Constitué partie civile dans l’affaire de détournement de deniers publics et de blanchiment de capitaux pendante devant la Cour de cassation, le Fonds de réparation et d’indemnisation des victimes des activités illicites de l’Ouganda en République démocratique du Congo (FRIVAO) a présenté ses conclusions, ce mercredi 19 août 2026.
Après avoir exposé les faits et les avoir confrontés aux dispositions légales applicables, l’avocat du FRIVAO, Me Dominique Kangamina, a demandé à la Cour de cassation de déclarer établies, en fait comme en droit, les infractions retenues par le ministère public.
« Le FRIVAO demande respectueusement à votre haute juridiction de déclarer établies, en fait comme en droit, toutes les préventions retenues contre les prévenus et de les condamner aux peines qui seront requises par le procureur général », a-t-elle déclaré.
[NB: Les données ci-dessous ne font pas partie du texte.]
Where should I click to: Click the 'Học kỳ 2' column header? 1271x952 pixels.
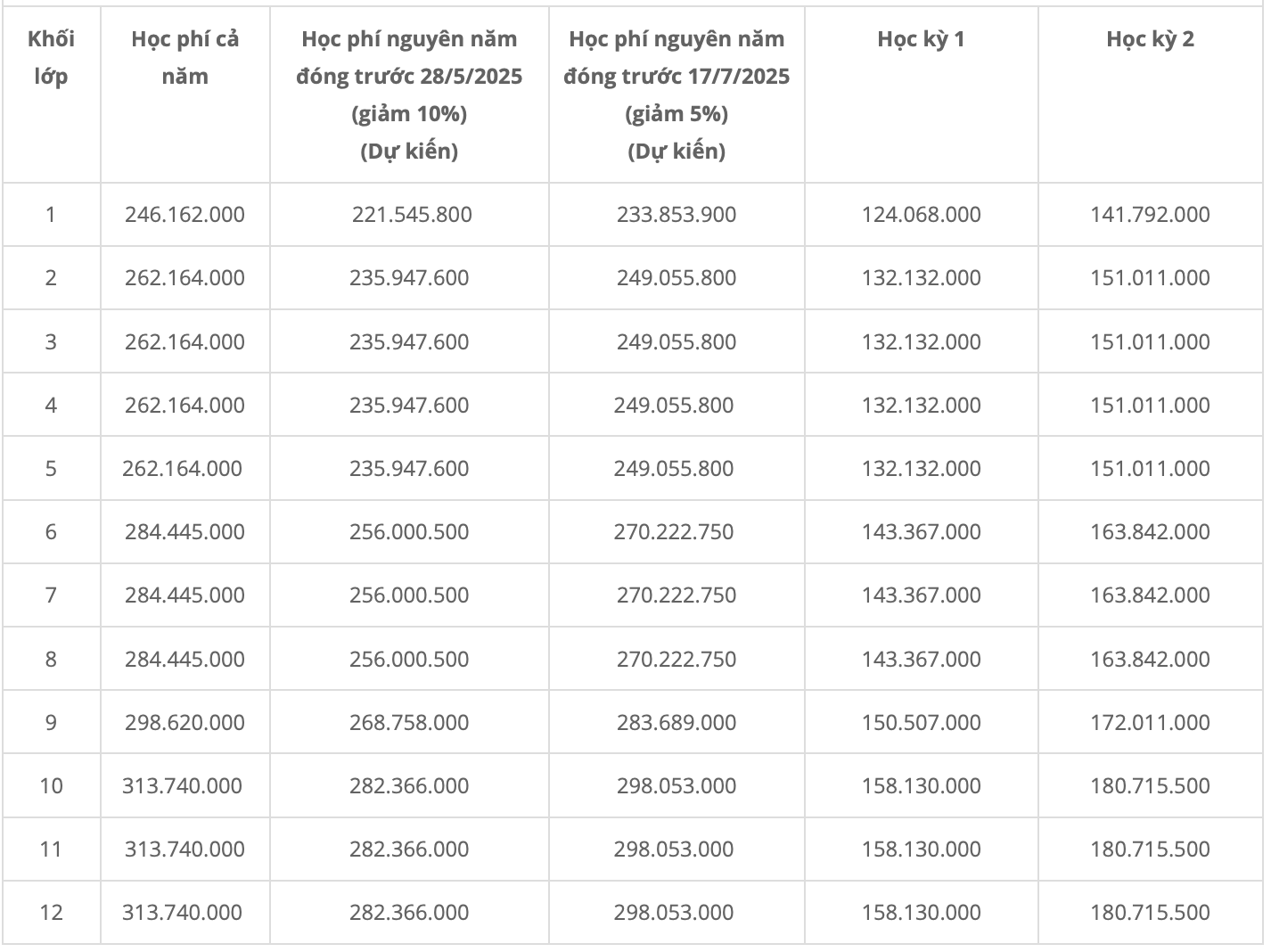click(x=1150, y=39)
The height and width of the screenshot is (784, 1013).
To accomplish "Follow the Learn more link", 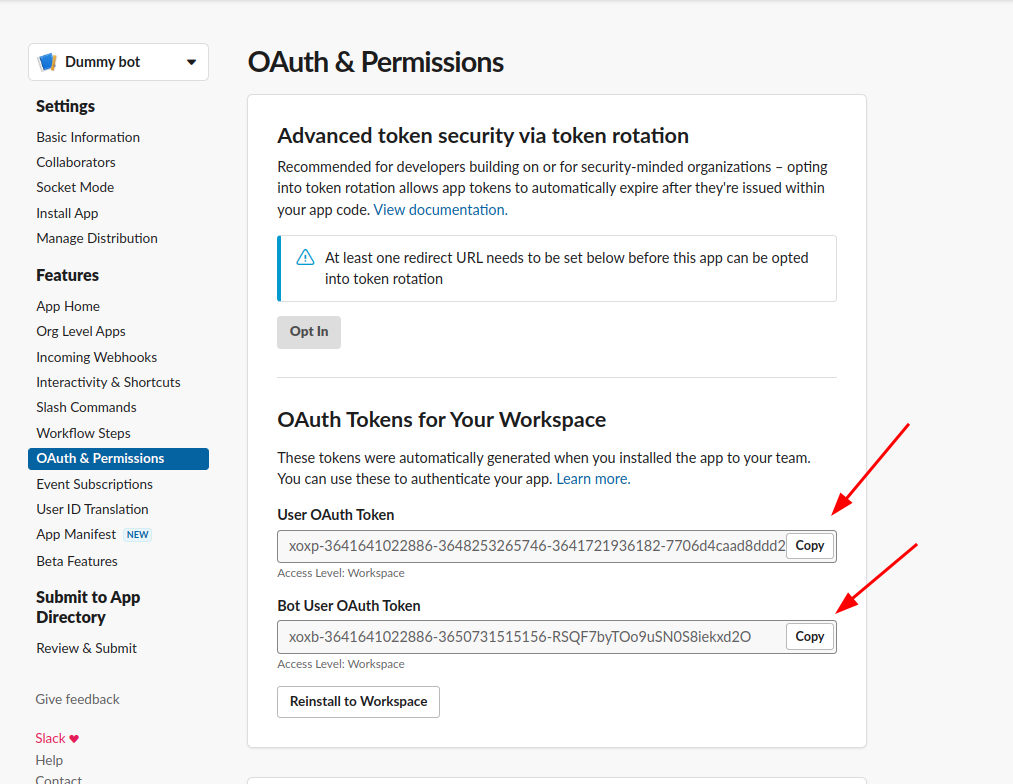I will (x=593, y=479).
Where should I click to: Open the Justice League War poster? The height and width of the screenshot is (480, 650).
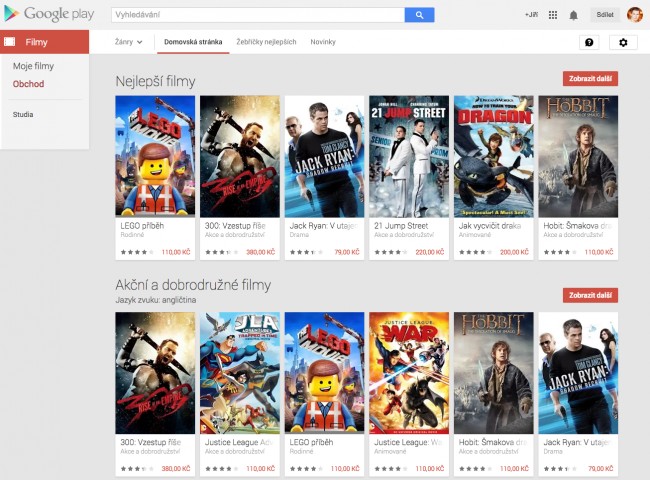409,373
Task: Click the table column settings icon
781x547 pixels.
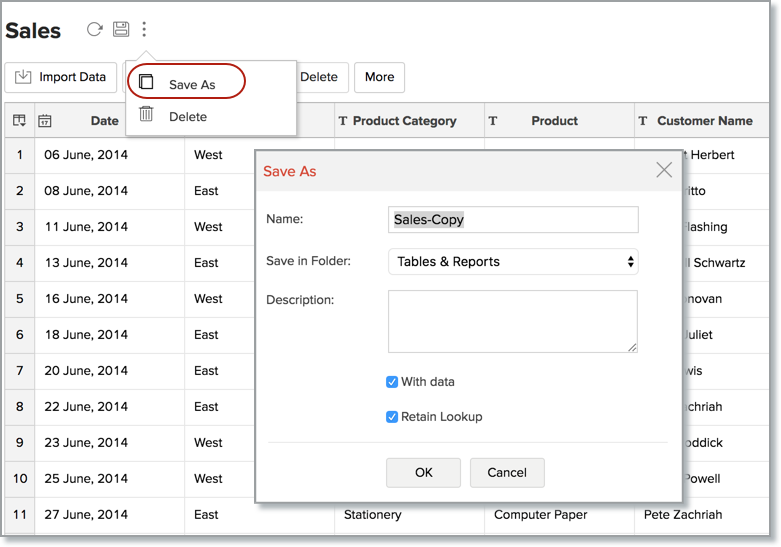Action: point(19,121)
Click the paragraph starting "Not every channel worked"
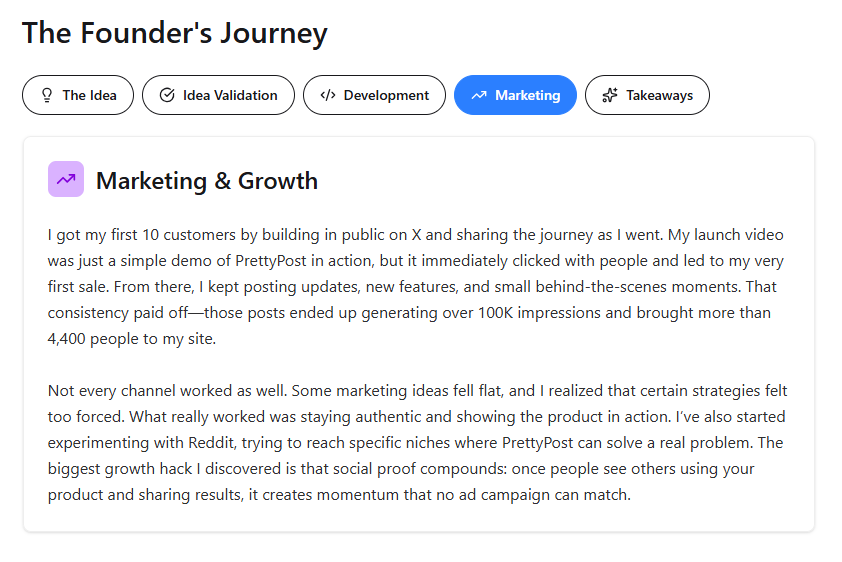The height and width of the screenshot is (562, 842). pos(417,443)

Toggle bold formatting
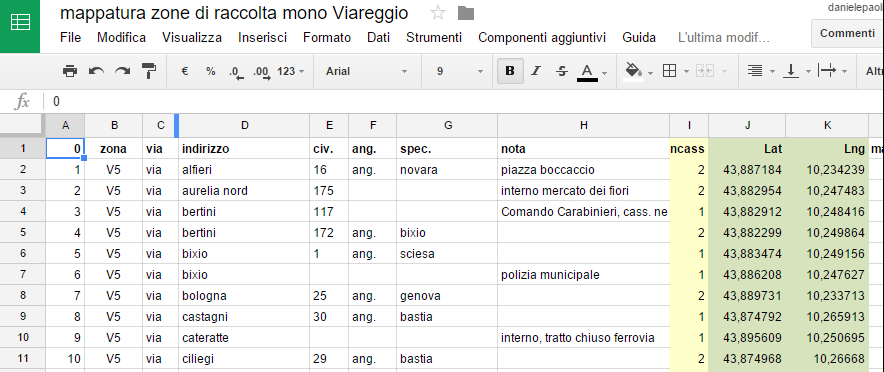510,71
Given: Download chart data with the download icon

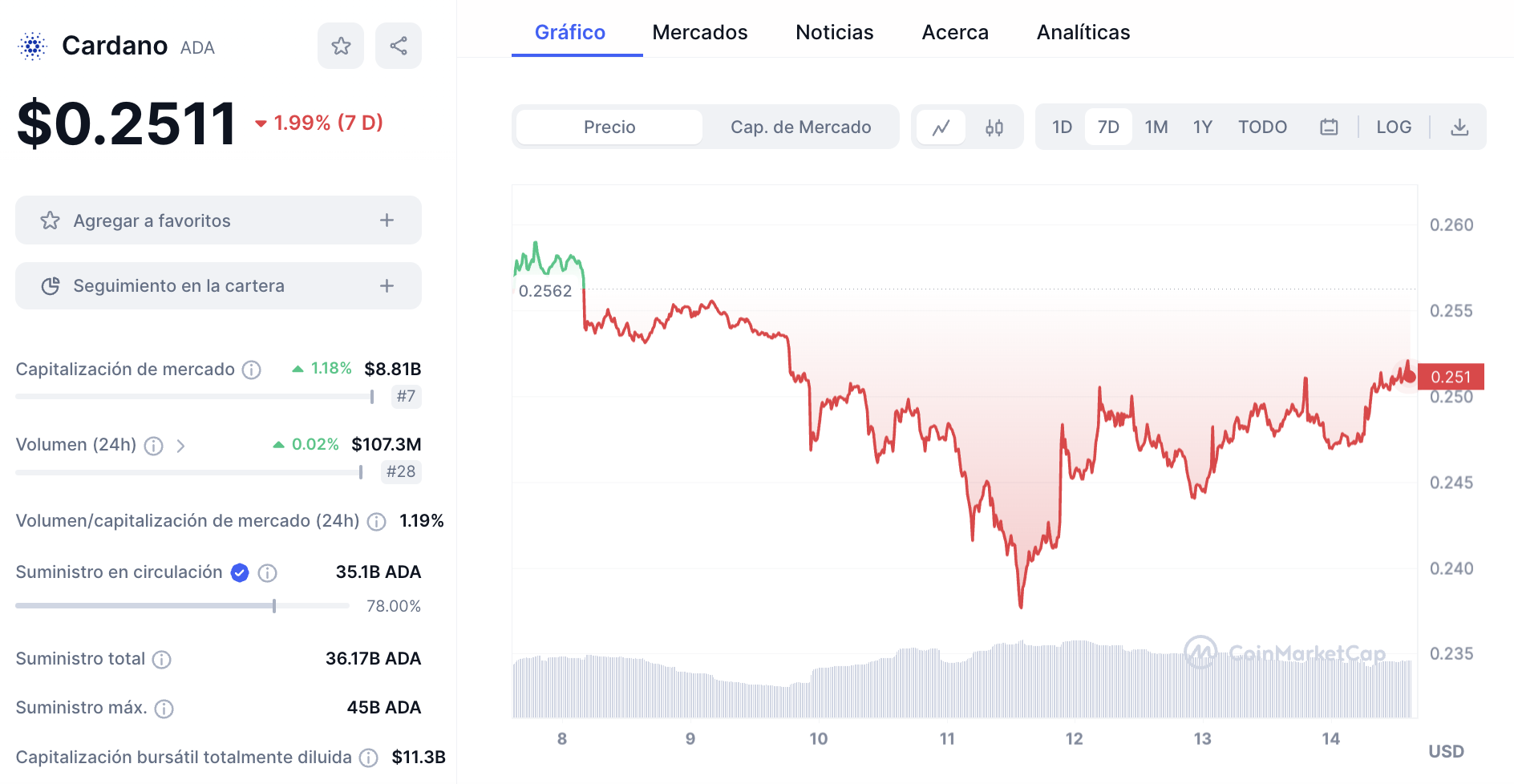Looking at the screenshot, I should point(1459,127).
5 millions USD de dommages et intérêts
S’agissant de la réparation civile, l’avocat du FRIVAO a sollicité la condamnation solidaire des deux prévenus au paiement de 5 millions de dollars américains à titre de dommages et intérêts.
« Vous direz aussi fondée l’action civile de l’établissement public FRIVAO. Vous condamnerez solidairement les prévenus à réparer les préjudices subis par l’établissement à concurrence de 5 millions de dollars, payables en francs congolais », a plaidé Me Dominique Kangamina.
L’avocat a également demandé à la Cour d’ordonner à Constant Mutamba et à Chancar Bolukola la restitution de l’intégralité des sommes qui auraient été décaissées au préjudice de l’État congolais.
« Vous ordonnerez la restitution intégrale de toutes les sommes décaissées de son compte. Ce faisant, votre honneur, vous n’aurez pas seulement rendu justice au FRIVAO, qui a été dépouillé de son patrimoine, mais aussi à toutes ces victimes dont le sang continue de crier jusqu’à ce jour, en attendant la condamnation du Rwanda », a conclu l’avocat.
Constant Mutamba étant absent de l’audience, la Cour a, après la plaidoirie de la partie civile, donné la parole aux avocats de Chancar Bolukola, ancien directeur général intérimaire du FRIVAO, pour présenter leur plaidoirie.
À l’issue des différentes plaidoiries, l’officier du ministère public présentera son réquisitoire et proposera à la Cour les peines qu’il estime devoir être infligées aux prévenus. Après les éventuelles répliques des parties, la Cour devrait prendre l’affaire en délibéré en vue de rendre son arrêt dans le délai légal.
Cette affaire porte sur le présumé détournement de plusieurs dizaines de millions de dollars destinés à l’indemnisation des victimes de la guerre des Six Jours à Kisangani. Ces fonds proviennent de la condamnation de l’Ouganda à réparer les dommages causés à la République démocratique du Congo. Ils devaient transiter par un compte du ministère de la Justice avant d’être transférés vers celui du FRIVAO.
Constant Mutamba est poursuivi dans le cadre de ses anciennes fonctions de ministre de la Justice. Selon les accusations portées contre lui, il aurait joué un rôle central dans l’ordonnancement de certaines dépenses liées à ces fonds. Chancar Bolukola, ancien directeur général intérimaire du FRIVAO, est quant à lui poursuivi notamment pour son rôle présumé dans la gestion quotidienne de ces ressources.
La Cour de cassation avait procédé à la jonction du dossier ouvert devant la Cour d’appel de Kinshasa-Gombe contre Chancar Bolukola avec celui ouvert à charge de Constant Mutamba.